Exercise requirements
Retype the listing that follows, word for word.

*** Opening of Provided information ***

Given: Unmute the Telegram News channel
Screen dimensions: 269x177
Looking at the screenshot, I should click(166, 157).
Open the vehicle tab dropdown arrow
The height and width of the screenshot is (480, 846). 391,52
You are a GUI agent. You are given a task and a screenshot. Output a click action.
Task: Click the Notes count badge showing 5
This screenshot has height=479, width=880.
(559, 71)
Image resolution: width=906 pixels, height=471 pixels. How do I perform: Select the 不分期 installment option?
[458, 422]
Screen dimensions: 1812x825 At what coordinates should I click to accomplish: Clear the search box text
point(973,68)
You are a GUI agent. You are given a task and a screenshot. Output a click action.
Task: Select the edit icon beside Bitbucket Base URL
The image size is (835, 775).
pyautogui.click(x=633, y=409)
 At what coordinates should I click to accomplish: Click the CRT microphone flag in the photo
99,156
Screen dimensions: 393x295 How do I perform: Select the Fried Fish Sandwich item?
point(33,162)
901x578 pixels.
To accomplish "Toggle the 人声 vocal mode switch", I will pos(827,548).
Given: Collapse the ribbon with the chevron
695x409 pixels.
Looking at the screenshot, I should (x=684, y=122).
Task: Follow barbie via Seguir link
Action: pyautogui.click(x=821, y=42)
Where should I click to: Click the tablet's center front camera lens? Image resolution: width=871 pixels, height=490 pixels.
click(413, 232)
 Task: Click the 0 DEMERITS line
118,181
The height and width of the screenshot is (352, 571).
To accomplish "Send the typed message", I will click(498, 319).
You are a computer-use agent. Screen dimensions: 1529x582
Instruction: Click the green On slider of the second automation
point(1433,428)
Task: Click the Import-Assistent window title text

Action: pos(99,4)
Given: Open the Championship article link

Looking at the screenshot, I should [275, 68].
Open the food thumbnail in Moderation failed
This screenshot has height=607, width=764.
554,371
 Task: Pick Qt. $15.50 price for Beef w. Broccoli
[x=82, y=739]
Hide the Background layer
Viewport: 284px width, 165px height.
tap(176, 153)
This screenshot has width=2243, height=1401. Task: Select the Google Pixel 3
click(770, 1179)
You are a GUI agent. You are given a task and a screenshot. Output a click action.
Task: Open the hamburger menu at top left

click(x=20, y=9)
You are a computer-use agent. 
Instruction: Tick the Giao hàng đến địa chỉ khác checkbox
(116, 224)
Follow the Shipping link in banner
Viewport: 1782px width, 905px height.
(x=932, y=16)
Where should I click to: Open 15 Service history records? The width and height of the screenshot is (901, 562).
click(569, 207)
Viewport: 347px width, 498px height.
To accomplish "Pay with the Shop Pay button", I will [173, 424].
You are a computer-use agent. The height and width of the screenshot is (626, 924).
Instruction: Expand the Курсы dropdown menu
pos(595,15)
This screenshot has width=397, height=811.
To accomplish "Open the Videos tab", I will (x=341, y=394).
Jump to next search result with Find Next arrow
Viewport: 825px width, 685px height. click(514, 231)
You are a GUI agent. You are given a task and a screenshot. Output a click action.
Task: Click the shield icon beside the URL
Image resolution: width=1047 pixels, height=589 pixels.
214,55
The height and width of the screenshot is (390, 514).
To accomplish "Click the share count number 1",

*** Close of Provided information ***

Response to this task
Given: Unmute the Telegram News channel
Screen dimensions: 269x177
Looking at the screenshot, I should click(166, 157).
Open the vehicle tab dropdown arrow
The height and width of the screenshot is (480, 846). 391,52
You are a GUI agent. You are given a task and a screenshot. Output a click action.
Task: Click the Notes count badge showing 5
This screenshot has height=479, width=880.
(559, 71)
Image resolution: width=906 pixels, height=471 pixels. How do I perform: Select the 不分期 installment option?
[458, 422]
Screen dimensions: 1812x825 At what coordinates should I click to accomplish: Clear the search box text
point(973,68)
You are a GUI agent. You are given a task and a screenshot. Output a click action.
Task: Select the edit icon beside Bitbucket Base URL
The image size is (835, 775).
pyautogui.click(x=633, y=409)
 At what coordinates should I click to accomplish: Click the CRT microphone flag in the photo
99,156
Screen dimensions: 393x295 How do I perform: Select the Fried Fish Sandwich item?
point(33,162)
901x578 pixels.
To accomplish "Toggle the 人声 vocal mode switch", I will pos(827,548).
Given: Collapse the ribbon with the chevron
695x409 pixels.
Looking at the screenshot, I should (x=684, y=122).
Task: Follow barbie via Seguir link
Action: pyautogui.click(x=821, y=42)
Where should I click to: Click the tablet's center front camera lens? Image resolution: width=871 pixels, height=490 pixels.
click(413, 232)
 Task: Click the 0 DEMERITS line
118,181
The height and width of the screenshot is (352, 571).
To accomplish "Send the typed message", I will click(498, 319).
You are a computer-use agent. Screen dimensions: 1529x582
Instruction: Click the green On slider of the second automation
point(1433,428)
Task: Click the Import-Assistent window title text

Action: pos(99,4)
Given: Open the Championship article link

Looking at the screenshot, I should [275, 68].
Open the food thumbnail in Moderation failed
This screenshot has height=607, width=764.
554,371
 Task: Pick Qt. $15.50 price for Beef w. Broccoli
[x=82, y=739]
Hide the Background layer
Viewport: 284px width, 165px height.
tap(176, 153)
This screenshot has width=2243, height=1401. Task: Select the Google Pixel 3
click(770, 1179)
You are a GUI agent. You are given a task and a screenshot. Output a click action.
Task: Open the hamburger menu at top left

click(x=20, y=9)
You are a computer-use agent. 
Instruction: Tick the Giao hàng đến địa chỉ khác checkbox
(116, 224)
Follow the Shipping link in banner
Viewport: 1782px width, 905px height.
(x=932, y=16)
Where should I click to: Open 15 Service history records? The width and height of the screenshot is (901, 562).
click(569, 207)
Viewport: 347px width, 498px height.
To accomplish "Pay with the Shop Pay button", I will [173, 424].
You are a computer-use agent. The height and width of the screenshot is (626, 924).
Instruction: Expand the Курсы dropdown menu
pos(595,15)
This screenshot has width=397, height=811.
To accomplish "Open the Videos tab", I will (x=341, y=394).
Jump to next search result with Find Next arrow
Viewport: 825px width, 685px height. click(514, 231)
You are a GUI agent. You are given a task and a screenshot. Output a click action.
Task: Click the shield icon beside the URL
Image resolution: width=1047 pixels, height=589 pixels.
214,55
The height and width of the screenshot is (390, 514).
To accomplish "Click the share count number 1",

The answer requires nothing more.